## [PROMPT]
Using the data beneath this instruction, retype only the lines from the one that contains "Instruction: Select the" down to the one that contains "Click the Código", both included, exactly as they appear.

***** THE DATA

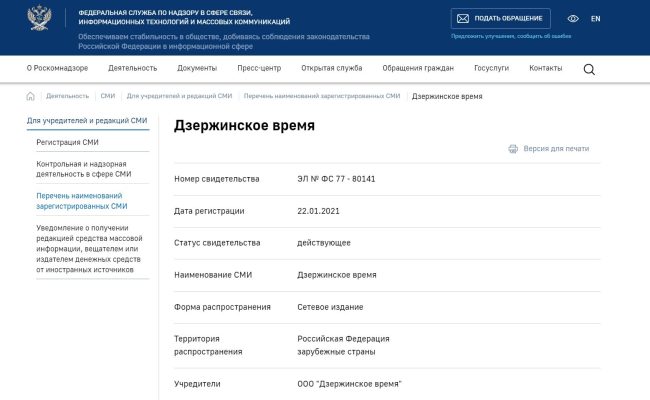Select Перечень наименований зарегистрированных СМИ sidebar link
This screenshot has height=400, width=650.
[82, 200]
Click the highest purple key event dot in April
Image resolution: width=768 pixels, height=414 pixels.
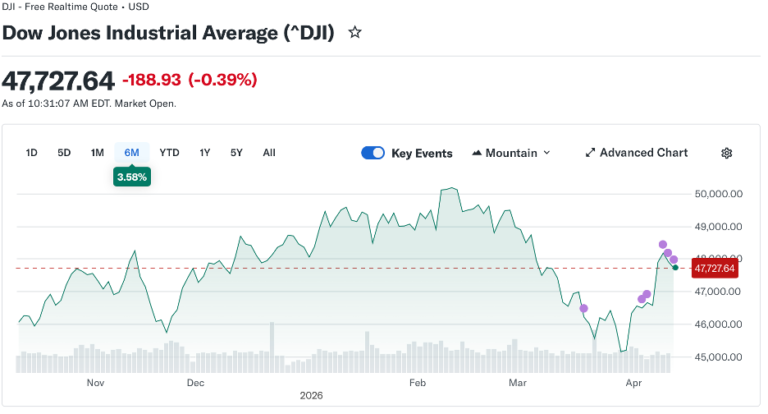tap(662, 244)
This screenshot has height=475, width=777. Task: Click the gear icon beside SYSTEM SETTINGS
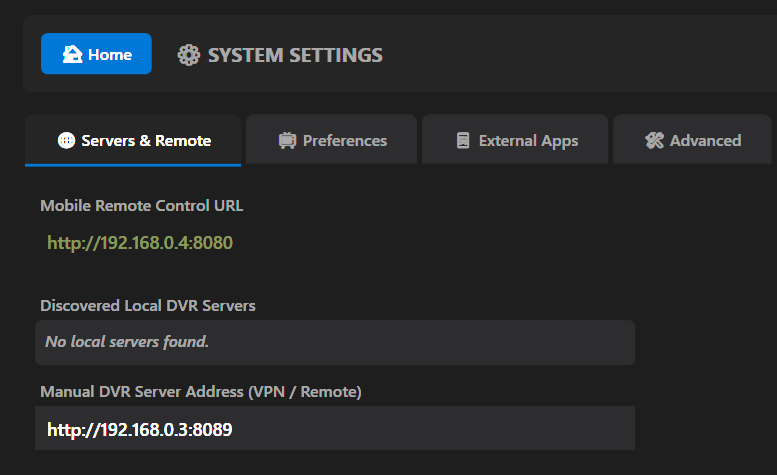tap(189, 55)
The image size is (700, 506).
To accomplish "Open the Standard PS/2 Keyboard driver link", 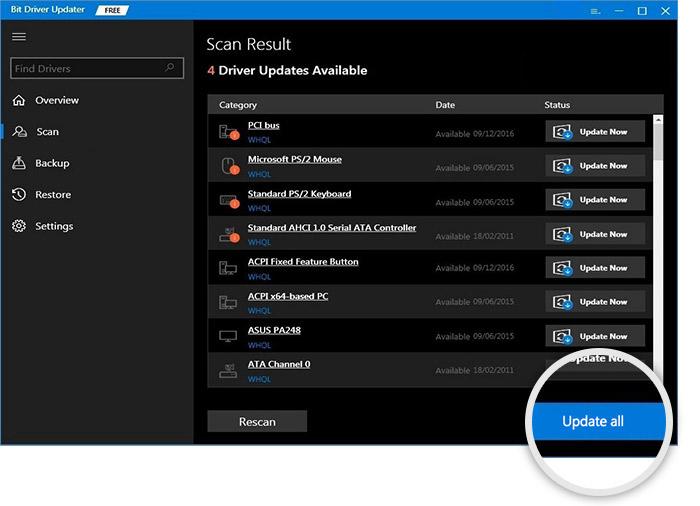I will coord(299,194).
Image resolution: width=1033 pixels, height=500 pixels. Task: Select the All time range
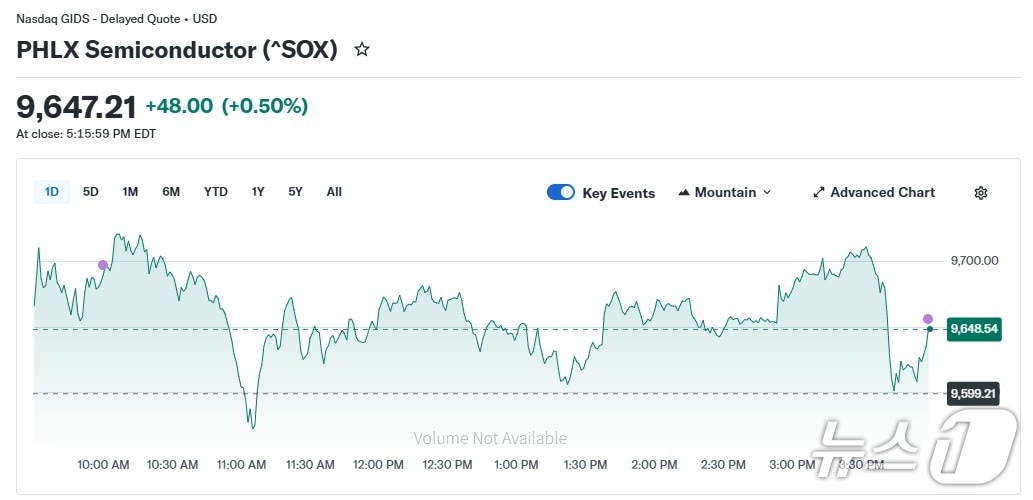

**********
***** THE DATA

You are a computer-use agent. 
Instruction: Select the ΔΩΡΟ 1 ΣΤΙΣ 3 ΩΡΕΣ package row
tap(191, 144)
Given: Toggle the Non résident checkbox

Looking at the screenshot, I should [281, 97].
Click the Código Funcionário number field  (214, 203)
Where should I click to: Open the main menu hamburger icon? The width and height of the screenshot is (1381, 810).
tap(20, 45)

**********
***** THE DATA

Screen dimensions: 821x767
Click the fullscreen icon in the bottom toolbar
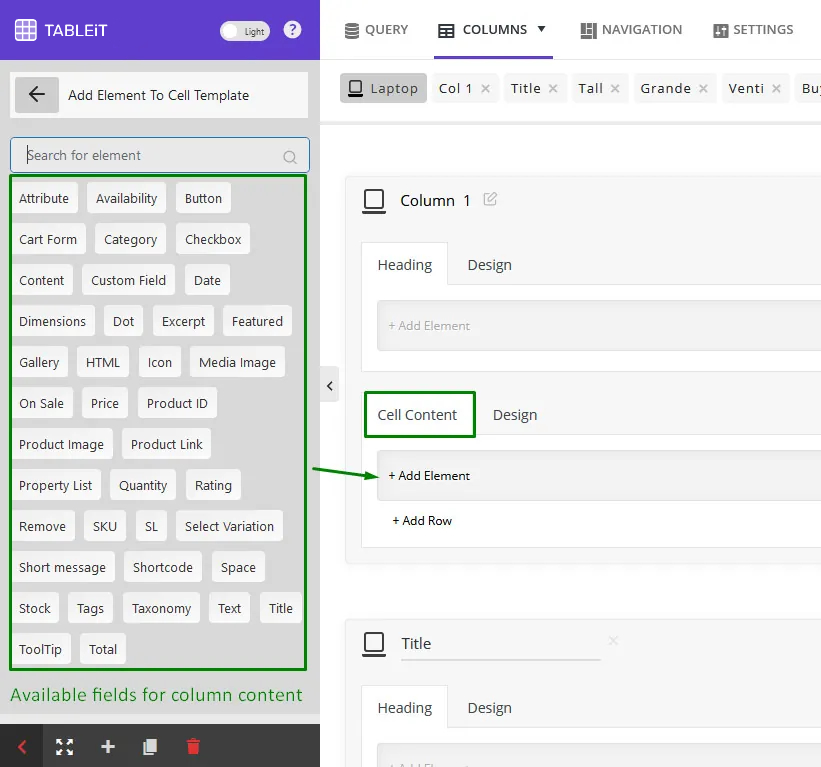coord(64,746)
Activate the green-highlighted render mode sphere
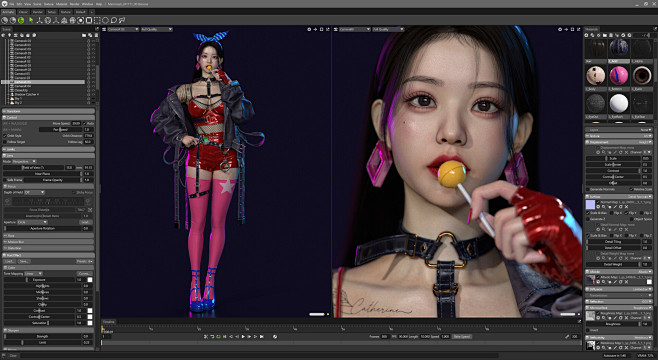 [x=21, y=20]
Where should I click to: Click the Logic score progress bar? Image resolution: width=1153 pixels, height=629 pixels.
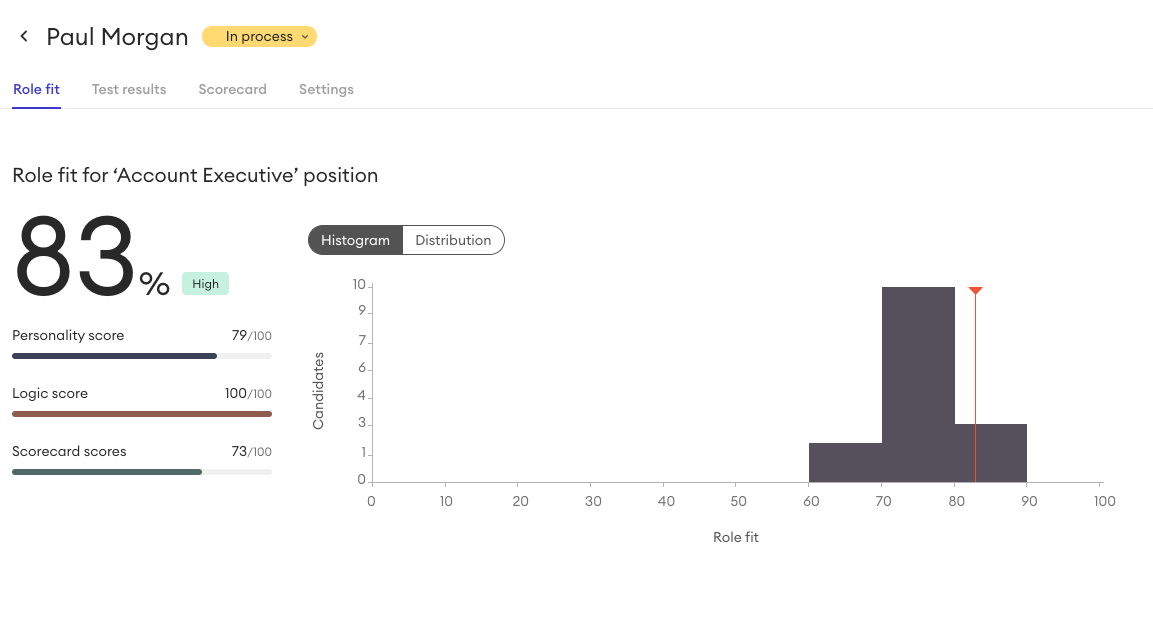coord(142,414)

**********

## [EXERCISE RESPONSE]
Instruction: Select the ΔΩΡΟ 1 ΣΤΙΣ 3 ΩΡΕΣ package row
tap(191, 144)
Given: Toggle the Non résident checkbox

Looking at the screenshot, I should [281, 97].
Click the Código Funcionário number field  (214, 203)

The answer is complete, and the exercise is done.